Given records:
::::::

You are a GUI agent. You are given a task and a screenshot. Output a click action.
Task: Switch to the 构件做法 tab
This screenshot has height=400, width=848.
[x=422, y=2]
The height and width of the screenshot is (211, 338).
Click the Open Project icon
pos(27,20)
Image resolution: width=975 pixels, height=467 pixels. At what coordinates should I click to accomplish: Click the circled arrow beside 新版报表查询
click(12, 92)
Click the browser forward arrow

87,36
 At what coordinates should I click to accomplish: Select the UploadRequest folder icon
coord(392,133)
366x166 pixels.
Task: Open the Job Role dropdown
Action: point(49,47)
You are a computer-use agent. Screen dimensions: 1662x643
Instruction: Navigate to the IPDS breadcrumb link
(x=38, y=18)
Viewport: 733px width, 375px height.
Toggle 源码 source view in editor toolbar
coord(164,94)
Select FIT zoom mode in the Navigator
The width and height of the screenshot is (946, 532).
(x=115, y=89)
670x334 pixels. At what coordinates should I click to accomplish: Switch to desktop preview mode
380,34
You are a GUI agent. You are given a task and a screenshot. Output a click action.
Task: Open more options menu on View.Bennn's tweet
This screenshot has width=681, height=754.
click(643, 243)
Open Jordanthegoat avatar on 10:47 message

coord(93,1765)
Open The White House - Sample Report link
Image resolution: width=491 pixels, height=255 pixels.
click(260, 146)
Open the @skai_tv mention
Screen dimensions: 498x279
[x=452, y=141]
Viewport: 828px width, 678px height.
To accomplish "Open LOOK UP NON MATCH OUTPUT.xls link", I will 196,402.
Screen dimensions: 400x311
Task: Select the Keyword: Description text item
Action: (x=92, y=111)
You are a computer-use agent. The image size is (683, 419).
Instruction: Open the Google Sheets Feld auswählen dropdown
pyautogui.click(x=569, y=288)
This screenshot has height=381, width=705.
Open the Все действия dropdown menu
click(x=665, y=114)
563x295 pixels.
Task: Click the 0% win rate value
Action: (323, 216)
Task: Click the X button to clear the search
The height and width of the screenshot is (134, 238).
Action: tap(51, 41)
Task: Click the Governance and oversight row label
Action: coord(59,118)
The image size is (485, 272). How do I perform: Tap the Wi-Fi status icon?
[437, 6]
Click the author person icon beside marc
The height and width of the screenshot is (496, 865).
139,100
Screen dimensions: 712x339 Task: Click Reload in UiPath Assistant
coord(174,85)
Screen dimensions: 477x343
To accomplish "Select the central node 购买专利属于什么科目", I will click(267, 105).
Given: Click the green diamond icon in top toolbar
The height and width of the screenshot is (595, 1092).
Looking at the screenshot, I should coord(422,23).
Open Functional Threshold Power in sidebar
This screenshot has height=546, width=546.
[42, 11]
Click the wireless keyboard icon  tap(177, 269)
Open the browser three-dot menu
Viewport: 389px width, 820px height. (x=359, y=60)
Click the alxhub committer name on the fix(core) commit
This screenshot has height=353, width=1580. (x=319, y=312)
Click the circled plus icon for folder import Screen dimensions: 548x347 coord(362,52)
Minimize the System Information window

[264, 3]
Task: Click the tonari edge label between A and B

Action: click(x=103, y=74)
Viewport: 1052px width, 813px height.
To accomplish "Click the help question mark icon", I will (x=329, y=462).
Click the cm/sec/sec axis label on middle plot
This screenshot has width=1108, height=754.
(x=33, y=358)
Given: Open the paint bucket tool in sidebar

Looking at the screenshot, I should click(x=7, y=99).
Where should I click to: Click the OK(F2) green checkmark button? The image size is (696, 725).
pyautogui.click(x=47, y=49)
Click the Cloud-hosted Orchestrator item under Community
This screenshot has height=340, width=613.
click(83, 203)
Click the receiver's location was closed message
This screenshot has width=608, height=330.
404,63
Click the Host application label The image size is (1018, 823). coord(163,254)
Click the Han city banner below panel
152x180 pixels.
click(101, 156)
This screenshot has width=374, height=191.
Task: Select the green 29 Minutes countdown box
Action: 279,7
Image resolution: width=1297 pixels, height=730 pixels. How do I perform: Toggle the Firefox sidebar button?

::::::

What to work on:
Using the material above, restate each entry exactly as it stands.

Output of the task:
You are a GUI agent. You are given a task and a screenshot. Output a click action.
Task: Switch to the 构件做法 tab
This screenshot has height=400, width=848.
[x=422, y=2]
The height and width of the screenshot is (211, 338).
Click the Open Project icon
pos(27,20)
Image resolution: width=975 pixels, height=467 pixels. At what coordinates should I click to accomplish: Click the circled arrow beside 新版报表查询
click(12, 92)
Click the browser forward arrow

87,36
 At what coordinates should I click to accomplish: Select the UploadRequest folder icon
coord(392,133)
366x166 pixels.
Task: Open the Job Role dropdown
Action: point(49,47)
You are a computer-use agent. Screen dimensions: 1662x643
Instruction: Navigate to the IPDS breadcrumb link
(x=38, y=18)
Viewport: 733px width, 375px height.
Toggle 源码 source view in editor toolbar
coord(164,94)
Select FIT zoom mode in the Navigator
The width and height of the screenshot is (946, 532).
(x=115, y=89)
670x334 pixels. At what coordinates should I click to accomplish: Switch to desktop preview mode
380,34
You are a GUI agent. You are given a task and a screenshot. Output a click action.
Task: Open more options menu on View.Bennn's tweet
This screenshot has width=681, height=754.
click(643, 243)
Open Jordanthegoat avatar on 10:47 message

coord(93,1765)
Open The White House - Sample Report link
Image resolution: width=491 pixels, height=255 pixels.
click(260, 146)
Open the @skai_tv mention
Screen dimensions: 498x279
[x=452, y=141]
Viewport: 828px width, 678px height.
To accomplish "Open LOOK UP NON MATCH OUTPUT.xls link", I will 196,402.
Screen dimensions: 400x311
Task: Select the Keyword: Description text item
Action: (x=92, y=111)
You are a computer-use agent. The image size is (683, 419).
Instruction: Open the Google Sheets Feld auswählen dropdown
pyautogui.click(x=569, y=288)
This screenshot has height=381, width=705.
Open the Все действия dropdown menu
click(x=665, y=114)
563x295 pixels.
Task: Click the 0% win rate value
Action: (323, 216)
Task: Click the X button to clear the search
The height and width of the screenshot is (134, 238).
Action: tap(51, 41)
Task: Click the Governance and oversight row label
Action: coord(59,118)
The image size is (485, 272). How do I perform: Tap the Wi-Fi status icon?
[437, 6]
Click the author person icon beside marc
The height and width of the screenshot is (496, 865).
139,100
Screen dimensions: 712x339 Task: Click Reload in UiPath Assistant
coord(174,85)
Screen dimensions: 477x343
To accomplish "Select the central node 购买专利属于什么科目", I will click(267, 105).
Given: Click the green diamond icon in top toolbar
The height and width of the screenshot is (595, 1092).
Looking at the screenshot, I should coord(422,23).
Open Functional Threshold Power in sidebar
This screenshot has height=546, width=546.
[42, 11]
Click the wireless keyboard icon  tap(177, 269)
Open the browser three-dot menu
Viewport: 389px width, 820px height. (x=359, y=60)
Click the alxhub committer name on the fix(core) commit
This screenshot has height=353, width=1580. (x=319, y=312)
Click the circled plus icon for folder import Screen dimensions: 548x347 coord(362,52)
Minimize the System Information window

[264, 3]
Task: Click the tonari edge label between A and B

Action: click(x=103, y=74)
Viewport: 1052px width, 813px height.
To accomplish "Click the help question mark icon", I will (x=329, y=462).
Click the cm/sec/sec axis label on middle plot
This screenshot has width=1108, height=754.
(x=33, y=358)
Given: Open the paint bucket tool in sidebar

Looking at the screenshot, I should click(x=7, y=99).
Where should I click to: Click the OK(F2) green checkmark button? The image size is (696, 725).
pyautogui.click(x=47, y=49)
Click the Cloud-hosted Orchestrator item under Community
This screenshot has height=340, width=613.
click(83, 203)
Click the receiver's location was closed message
This screenshot has width=608, height=330.
404,63
Click the Host application label The image size is (1018, 823). coord(163,254)
Click the Han city banner below panel
152x180 pixels.
click(101, 156)
This screenshot has width=374, height=191.
Task: Select the green 29 Minutes countdown box
Action: 279,7
Image resolution: width=1297 pixels, height=730 pixels. How do I perform: Toggle the Firefox sidebar button?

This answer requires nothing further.